▶ _STORED ROWS_
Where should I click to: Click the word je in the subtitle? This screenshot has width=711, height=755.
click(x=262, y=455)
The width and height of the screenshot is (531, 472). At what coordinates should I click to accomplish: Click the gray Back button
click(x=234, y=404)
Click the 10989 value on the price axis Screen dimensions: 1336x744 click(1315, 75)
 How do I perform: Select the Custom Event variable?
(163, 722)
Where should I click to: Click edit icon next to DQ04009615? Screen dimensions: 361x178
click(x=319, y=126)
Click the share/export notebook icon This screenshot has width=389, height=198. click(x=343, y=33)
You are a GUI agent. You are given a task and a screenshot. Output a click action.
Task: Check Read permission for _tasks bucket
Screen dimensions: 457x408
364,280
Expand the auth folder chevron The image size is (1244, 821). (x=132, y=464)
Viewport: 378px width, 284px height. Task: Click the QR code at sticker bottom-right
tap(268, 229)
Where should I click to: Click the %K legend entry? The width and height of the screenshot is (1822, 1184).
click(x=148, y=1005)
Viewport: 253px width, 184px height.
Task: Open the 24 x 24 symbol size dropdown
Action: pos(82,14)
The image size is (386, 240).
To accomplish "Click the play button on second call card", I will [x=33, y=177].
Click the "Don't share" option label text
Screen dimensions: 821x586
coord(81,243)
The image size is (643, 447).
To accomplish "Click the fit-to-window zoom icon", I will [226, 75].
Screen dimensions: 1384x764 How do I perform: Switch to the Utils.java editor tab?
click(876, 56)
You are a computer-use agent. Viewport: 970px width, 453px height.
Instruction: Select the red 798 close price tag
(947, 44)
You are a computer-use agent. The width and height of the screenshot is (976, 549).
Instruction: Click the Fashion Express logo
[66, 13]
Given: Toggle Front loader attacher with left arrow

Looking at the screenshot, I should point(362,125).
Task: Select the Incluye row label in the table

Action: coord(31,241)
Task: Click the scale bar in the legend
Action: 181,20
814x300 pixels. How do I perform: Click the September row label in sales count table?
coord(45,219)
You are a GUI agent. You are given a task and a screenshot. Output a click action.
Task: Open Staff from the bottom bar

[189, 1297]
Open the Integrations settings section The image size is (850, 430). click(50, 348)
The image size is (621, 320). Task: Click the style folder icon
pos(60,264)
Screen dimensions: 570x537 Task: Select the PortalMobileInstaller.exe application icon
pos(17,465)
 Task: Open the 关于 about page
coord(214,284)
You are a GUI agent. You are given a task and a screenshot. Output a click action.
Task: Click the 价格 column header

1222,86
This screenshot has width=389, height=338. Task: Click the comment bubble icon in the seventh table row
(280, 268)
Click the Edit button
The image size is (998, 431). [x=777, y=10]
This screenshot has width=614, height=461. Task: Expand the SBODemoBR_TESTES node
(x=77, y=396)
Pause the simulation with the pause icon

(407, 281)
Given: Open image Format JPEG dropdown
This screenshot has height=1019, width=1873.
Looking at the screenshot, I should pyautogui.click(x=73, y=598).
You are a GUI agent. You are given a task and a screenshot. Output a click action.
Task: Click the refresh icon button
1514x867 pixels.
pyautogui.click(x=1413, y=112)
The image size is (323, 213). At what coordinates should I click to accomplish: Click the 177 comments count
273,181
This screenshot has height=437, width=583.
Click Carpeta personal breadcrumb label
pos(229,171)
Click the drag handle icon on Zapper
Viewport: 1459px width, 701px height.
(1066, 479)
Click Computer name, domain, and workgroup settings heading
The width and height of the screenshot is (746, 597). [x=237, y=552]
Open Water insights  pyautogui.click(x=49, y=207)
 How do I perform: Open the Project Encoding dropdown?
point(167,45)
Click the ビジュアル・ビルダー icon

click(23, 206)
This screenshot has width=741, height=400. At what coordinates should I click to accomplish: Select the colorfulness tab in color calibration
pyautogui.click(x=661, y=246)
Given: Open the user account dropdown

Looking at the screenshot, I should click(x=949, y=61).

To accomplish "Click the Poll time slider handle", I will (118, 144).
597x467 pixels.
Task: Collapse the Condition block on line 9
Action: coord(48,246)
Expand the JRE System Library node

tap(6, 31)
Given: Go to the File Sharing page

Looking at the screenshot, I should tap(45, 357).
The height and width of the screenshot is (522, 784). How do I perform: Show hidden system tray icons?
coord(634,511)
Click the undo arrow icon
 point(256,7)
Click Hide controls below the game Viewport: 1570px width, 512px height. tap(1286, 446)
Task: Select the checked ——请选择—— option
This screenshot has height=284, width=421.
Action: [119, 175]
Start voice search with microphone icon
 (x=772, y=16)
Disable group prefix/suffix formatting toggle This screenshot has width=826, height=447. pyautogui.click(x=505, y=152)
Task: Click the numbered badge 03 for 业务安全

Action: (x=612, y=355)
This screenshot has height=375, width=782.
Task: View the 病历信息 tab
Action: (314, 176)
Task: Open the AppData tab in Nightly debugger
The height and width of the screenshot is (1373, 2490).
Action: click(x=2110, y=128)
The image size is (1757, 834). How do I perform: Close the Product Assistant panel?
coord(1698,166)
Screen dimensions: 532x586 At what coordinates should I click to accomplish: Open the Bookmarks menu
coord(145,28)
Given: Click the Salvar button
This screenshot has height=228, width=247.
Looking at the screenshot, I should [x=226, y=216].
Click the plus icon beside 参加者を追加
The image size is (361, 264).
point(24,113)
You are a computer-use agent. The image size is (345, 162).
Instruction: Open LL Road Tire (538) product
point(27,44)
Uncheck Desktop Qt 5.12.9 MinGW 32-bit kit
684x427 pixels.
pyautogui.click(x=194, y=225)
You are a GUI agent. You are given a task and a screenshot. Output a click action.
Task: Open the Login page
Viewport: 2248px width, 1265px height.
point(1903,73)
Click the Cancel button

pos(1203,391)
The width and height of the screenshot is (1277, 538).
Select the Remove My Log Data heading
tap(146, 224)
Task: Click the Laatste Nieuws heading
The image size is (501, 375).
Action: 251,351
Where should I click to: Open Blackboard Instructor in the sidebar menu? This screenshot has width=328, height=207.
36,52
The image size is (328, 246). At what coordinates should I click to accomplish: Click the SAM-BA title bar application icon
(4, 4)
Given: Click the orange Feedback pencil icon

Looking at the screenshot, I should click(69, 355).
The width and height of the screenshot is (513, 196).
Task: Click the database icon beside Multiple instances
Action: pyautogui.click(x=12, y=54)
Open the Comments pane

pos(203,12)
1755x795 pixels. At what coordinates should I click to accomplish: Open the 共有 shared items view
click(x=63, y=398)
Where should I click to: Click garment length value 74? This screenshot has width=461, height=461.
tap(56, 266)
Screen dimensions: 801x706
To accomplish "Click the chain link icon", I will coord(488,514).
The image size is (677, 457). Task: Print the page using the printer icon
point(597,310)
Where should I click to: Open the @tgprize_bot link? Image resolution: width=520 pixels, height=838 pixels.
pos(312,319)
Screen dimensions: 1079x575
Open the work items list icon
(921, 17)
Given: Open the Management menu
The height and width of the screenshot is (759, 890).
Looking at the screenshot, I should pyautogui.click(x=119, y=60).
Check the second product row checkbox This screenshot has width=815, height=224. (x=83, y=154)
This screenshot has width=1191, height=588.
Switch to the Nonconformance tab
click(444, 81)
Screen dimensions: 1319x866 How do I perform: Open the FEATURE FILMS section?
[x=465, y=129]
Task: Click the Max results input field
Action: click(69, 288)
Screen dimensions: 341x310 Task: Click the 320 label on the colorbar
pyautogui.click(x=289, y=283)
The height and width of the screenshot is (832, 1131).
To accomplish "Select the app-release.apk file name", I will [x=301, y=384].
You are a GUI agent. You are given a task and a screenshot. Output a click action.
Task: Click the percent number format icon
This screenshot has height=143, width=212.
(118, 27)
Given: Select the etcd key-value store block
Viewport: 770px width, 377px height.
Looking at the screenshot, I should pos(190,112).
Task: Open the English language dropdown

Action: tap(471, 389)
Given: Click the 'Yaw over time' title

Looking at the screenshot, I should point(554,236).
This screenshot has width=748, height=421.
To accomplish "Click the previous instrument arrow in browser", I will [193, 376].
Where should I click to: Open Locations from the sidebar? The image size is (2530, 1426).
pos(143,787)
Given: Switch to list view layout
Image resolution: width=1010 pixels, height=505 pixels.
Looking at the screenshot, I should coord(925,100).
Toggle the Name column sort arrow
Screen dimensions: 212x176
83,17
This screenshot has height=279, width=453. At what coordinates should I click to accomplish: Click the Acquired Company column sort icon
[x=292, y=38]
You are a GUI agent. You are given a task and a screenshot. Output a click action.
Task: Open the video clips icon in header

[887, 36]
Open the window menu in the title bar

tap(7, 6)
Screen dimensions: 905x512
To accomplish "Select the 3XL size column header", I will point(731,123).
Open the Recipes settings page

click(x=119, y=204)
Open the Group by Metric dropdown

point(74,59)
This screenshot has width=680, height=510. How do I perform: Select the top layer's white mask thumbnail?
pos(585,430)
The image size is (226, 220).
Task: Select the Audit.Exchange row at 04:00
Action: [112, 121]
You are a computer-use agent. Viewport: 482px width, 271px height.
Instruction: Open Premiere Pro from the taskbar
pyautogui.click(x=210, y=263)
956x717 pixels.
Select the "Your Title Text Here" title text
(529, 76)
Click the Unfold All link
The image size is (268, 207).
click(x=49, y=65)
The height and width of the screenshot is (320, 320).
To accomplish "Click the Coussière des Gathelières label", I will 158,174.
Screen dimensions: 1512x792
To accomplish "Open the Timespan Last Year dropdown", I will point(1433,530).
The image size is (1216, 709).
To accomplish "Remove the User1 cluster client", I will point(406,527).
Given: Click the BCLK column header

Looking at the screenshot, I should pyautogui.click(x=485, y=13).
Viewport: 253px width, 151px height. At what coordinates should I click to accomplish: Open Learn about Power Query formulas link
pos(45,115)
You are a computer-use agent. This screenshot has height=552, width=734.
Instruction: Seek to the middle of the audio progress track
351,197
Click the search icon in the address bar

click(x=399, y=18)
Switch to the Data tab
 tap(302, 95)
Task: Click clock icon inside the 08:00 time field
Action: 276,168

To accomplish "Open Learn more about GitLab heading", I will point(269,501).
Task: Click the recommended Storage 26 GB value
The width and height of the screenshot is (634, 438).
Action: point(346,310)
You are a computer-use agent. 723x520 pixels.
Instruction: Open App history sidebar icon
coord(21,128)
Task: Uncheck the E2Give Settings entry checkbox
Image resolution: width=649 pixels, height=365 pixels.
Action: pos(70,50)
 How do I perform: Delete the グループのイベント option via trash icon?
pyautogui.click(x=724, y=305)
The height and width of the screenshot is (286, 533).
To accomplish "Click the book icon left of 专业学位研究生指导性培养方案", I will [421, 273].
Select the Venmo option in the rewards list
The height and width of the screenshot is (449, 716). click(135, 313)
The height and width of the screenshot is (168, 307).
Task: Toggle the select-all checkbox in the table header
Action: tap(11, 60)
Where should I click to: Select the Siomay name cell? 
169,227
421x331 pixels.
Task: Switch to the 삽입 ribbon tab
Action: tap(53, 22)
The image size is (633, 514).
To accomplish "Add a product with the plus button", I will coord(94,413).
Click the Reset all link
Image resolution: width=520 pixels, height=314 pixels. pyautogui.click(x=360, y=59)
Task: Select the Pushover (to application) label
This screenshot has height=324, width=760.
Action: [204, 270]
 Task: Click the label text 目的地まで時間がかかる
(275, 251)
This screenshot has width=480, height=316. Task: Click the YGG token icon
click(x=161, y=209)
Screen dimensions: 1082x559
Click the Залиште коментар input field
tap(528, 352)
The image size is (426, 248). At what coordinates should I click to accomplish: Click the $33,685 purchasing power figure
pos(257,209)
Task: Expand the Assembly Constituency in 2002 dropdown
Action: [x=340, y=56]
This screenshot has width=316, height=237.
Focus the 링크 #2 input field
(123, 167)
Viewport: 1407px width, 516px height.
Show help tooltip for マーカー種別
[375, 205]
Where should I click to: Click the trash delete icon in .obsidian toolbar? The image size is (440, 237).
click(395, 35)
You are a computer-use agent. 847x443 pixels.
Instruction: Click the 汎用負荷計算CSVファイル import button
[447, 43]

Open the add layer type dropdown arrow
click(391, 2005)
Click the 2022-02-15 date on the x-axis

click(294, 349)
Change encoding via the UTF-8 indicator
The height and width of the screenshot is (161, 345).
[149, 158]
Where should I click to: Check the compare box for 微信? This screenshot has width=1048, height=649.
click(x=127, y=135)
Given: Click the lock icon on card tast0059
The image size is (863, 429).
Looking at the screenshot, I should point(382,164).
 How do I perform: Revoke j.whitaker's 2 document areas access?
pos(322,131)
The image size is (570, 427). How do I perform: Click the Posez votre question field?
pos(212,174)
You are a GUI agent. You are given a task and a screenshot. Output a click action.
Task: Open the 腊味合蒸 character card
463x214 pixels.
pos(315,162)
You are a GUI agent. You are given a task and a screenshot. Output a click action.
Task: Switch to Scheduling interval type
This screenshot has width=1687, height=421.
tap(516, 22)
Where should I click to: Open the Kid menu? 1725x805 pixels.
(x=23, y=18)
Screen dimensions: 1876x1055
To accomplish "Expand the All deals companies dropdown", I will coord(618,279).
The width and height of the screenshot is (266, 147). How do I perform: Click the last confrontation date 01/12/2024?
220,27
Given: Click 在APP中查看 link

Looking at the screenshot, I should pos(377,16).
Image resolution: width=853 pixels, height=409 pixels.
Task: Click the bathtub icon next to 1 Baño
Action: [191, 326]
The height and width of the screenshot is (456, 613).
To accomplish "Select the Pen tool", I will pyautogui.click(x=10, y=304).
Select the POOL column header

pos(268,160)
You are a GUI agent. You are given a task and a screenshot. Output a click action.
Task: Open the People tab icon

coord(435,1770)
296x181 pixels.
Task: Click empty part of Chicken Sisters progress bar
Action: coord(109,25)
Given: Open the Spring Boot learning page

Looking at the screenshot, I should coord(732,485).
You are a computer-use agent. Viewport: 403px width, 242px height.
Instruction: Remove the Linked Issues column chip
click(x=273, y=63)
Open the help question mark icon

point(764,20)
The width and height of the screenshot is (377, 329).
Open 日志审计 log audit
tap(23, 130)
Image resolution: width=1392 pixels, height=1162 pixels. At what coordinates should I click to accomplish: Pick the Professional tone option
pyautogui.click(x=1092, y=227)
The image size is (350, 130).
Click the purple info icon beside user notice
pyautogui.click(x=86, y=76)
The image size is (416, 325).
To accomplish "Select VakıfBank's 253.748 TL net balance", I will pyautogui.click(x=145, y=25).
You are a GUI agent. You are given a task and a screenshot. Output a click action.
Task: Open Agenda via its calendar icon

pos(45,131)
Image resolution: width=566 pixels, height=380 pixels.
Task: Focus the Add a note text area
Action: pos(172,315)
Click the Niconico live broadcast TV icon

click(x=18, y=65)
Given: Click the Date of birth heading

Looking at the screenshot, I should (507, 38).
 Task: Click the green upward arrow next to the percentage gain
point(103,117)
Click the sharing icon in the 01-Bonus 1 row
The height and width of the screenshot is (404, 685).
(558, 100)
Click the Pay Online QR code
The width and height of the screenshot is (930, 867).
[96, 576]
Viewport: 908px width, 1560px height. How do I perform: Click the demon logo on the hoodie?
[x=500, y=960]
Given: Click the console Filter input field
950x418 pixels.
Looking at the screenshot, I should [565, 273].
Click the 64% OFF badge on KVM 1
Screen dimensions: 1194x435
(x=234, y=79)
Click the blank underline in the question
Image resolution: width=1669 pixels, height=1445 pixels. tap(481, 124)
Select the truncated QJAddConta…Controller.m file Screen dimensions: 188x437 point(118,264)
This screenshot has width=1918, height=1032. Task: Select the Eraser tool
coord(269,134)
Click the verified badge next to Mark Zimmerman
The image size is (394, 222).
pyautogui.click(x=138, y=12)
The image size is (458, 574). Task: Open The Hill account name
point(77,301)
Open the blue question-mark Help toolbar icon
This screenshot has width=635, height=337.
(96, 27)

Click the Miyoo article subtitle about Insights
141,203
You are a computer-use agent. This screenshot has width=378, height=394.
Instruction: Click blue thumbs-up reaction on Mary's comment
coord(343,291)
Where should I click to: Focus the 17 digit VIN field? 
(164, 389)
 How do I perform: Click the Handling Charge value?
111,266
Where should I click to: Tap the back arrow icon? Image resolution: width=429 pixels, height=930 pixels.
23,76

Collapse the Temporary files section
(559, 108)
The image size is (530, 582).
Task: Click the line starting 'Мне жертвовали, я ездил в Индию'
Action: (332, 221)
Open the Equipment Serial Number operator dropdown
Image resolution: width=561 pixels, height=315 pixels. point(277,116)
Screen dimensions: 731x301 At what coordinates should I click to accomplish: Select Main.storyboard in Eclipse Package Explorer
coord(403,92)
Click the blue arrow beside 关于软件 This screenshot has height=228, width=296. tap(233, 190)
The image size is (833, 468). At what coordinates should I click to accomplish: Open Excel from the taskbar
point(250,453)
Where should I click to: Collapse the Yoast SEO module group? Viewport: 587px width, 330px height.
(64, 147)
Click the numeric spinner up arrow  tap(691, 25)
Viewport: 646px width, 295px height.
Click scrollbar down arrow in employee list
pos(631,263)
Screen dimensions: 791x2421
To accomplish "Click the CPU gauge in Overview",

▶ _EXERCISE OBJECTIVE_
Rewrite the records from the line containing "Viewport: 253px width, 151px" through the line containing "coord(21,128)", inclusive, replacing "search icon" with "magnifier icon" and keeping everything else the same.

▶ _EXPECTED ANSWER_
Viewport: 253px width, 151px height. At what coordinates should I click to accomplish: Open Learn about Power Query formulas link
pos(45,115)
You are a computer-use agent. This screenshot has height=552, width=734.
Instruction: Seek to the middle of the audio progress track
351,197
Click the magnifier icon in the address bar

click(x=399, y=18)
Switch to the Data tab
 tap(302, 95)
Task: Click clock icon inside the 08:00 time field
Action: 276,168

To accomplish "Open Learn more about GitLab heading", I will point(269,501).
Task: Click the recommended Storage 26 GB value
The width and height of the screenshot is (634, 438).
Action: point(346,310)
You are a computer-use agent. 723x520 pixels.
Instruction: Open App history sidebar icon
coord(21,128)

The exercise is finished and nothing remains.